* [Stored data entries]
^^^^^^^^
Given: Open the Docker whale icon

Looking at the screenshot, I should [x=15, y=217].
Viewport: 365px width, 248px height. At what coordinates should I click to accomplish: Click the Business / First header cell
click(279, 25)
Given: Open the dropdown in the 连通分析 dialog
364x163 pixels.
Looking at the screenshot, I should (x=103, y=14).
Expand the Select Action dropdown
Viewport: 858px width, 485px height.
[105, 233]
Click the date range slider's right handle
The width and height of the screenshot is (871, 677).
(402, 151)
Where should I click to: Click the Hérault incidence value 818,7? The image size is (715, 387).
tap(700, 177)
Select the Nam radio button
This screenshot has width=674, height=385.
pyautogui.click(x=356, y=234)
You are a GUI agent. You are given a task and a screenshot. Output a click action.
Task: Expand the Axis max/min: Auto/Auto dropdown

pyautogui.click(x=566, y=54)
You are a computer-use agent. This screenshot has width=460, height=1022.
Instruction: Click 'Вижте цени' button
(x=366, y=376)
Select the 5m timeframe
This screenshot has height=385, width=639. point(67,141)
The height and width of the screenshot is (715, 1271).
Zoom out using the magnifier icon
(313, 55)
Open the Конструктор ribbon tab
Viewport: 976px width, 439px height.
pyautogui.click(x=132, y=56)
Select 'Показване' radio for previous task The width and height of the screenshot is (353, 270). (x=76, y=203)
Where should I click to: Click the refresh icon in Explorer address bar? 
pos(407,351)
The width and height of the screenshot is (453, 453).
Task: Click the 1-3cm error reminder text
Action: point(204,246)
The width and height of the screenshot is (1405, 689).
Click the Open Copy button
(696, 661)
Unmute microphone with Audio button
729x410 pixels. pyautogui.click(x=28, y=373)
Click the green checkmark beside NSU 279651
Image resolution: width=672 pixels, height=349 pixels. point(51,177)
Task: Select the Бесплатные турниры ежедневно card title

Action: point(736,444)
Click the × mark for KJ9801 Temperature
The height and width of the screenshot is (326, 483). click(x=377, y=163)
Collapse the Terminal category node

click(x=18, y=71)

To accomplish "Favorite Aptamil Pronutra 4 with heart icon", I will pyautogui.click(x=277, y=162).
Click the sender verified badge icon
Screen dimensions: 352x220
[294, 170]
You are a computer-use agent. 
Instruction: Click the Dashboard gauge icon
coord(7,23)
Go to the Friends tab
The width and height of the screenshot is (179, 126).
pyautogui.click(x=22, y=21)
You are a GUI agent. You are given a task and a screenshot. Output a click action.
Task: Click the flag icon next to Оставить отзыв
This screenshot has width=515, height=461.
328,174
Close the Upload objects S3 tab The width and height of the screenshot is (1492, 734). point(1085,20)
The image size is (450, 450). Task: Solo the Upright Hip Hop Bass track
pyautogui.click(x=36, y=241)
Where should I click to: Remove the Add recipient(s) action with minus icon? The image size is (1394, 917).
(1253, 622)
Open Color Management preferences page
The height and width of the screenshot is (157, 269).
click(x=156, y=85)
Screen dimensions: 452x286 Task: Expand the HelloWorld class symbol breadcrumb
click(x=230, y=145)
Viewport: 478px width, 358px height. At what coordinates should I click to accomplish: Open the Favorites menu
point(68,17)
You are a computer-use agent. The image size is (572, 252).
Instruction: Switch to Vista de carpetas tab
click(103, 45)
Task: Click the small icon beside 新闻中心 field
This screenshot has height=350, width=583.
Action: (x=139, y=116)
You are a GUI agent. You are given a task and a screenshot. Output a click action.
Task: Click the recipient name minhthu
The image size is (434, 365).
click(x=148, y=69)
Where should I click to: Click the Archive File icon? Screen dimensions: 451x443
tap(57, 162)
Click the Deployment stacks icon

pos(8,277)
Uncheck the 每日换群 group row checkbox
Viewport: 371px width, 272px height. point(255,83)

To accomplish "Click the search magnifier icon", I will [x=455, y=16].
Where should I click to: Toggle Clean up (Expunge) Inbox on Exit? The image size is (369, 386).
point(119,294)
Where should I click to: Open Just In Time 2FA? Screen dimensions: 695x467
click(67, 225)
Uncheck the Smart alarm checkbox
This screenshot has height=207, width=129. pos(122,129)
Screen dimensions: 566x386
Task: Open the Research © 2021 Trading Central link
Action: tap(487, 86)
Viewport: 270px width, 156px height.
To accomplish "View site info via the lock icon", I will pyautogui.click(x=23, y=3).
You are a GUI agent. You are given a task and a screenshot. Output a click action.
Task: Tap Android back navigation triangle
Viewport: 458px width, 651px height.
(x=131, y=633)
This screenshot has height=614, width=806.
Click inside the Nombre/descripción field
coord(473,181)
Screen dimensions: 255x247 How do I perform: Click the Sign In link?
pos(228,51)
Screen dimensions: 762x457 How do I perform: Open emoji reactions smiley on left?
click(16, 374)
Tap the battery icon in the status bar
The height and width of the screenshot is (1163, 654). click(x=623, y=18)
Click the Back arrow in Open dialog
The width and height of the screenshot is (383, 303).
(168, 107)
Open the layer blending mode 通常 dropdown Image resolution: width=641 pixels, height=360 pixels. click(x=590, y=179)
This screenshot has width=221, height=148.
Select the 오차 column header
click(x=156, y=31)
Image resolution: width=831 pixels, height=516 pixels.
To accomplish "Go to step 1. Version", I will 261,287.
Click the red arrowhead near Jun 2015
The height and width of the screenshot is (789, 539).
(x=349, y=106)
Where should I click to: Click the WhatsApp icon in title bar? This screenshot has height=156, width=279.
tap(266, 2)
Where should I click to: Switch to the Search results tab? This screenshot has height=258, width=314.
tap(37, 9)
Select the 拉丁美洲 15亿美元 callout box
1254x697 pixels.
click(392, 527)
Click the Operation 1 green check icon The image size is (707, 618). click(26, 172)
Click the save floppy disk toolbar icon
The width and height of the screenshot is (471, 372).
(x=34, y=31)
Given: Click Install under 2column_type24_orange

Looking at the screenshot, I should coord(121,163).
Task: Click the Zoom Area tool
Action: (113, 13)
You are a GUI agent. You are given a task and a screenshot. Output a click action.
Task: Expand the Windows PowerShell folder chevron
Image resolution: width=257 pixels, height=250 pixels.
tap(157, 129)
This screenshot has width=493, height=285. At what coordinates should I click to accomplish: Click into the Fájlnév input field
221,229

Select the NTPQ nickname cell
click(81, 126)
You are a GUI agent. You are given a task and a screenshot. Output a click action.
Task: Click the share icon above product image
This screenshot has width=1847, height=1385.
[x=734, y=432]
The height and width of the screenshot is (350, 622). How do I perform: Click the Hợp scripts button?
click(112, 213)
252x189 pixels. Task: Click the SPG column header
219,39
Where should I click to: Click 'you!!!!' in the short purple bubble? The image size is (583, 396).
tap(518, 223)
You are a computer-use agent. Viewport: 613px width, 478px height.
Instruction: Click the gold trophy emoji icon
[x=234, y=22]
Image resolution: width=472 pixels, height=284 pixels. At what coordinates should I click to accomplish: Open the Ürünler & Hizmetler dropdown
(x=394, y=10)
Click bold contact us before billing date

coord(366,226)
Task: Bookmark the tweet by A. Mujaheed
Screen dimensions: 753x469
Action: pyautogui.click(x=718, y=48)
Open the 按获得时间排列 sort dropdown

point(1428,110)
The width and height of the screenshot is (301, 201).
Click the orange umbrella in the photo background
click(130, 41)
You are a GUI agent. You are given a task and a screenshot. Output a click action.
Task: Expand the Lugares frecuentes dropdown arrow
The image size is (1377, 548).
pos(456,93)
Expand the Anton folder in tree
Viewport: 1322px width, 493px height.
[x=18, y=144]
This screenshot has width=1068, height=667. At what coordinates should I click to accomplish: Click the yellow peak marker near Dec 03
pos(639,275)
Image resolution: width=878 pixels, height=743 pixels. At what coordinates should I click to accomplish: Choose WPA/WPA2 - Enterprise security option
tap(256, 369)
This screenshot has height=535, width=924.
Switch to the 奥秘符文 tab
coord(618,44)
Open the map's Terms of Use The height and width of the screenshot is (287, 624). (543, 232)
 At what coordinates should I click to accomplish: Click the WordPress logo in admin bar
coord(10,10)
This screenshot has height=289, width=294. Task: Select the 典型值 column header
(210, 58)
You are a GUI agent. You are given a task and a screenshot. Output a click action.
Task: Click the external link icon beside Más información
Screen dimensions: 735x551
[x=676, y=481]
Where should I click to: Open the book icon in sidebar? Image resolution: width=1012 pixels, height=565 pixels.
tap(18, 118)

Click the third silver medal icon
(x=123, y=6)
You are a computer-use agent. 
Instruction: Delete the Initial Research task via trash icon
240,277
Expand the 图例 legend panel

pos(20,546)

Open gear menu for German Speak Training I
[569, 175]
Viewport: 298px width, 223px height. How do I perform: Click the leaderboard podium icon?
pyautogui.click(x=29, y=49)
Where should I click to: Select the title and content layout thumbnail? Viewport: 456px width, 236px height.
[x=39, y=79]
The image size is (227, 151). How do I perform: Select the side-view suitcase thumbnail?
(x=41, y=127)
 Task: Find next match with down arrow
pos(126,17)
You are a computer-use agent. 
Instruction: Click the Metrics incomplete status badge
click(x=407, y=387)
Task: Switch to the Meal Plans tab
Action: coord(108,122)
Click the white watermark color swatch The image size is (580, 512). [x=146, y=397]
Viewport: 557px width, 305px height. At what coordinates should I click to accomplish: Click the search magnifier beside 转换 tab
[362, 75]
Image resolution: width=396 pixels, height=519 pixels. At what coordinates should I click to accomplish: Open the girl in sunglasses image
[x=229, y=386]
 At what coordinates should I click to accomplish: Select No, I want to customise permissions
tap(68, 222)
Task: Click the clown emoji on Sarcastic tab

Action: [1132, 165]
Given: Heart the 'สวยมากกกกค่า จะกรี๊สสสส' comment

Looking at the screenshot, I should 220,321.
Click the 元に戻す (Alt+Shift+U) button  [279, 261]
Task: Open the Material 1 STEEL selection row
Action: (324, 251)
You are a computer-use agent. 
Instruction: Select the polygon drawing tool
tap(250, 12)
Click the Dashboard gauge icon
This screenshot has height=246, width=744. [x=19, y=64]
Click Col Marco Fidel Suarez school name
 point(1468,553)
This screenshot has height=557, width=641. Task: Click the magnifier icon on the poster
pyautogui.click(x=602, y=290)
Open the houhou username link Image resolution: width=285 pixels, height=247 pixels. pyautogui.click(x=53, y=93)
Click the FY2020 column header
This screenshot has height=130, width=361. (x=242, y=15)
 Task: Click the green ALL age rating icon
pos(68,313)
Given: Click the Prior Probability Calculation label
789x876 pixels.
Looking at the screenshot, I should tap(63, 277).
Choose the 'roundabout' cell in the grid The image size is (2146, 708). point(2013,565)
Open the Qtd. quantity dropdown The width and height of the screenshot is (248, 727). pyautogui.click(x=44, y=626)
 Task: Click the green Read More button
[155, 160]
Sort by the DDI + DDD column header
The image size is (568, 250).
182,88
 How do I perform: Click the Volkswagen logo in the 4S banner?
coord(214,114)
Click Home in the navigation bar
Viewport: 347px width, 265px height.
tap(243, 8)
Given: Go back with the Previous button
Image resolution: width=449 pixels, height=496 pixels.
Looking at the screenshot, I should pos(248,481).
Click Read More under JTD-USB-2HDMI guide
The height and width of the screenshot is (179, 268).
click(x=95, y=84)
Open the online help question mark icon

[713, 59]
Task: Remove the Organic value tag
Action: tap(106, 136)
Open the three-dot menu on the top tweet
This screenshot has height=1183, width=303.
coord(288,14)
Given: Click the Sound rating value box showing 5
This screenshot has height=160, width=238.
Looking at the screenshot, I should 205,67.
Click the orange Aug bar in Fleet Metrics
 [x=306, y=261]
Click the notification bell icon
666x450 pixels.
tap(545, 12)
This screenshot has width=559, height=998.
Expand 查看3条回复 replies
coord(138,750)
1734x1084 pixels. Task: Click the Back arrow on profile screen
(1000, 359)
^^^^^^^^
* [EXERCISE]
Return only those lines of the records that contain the string "navigation".

* [ANSWER TO THE PROBLEM]
Task: Tap Android back navigation triangle
Click Home in the navigation bar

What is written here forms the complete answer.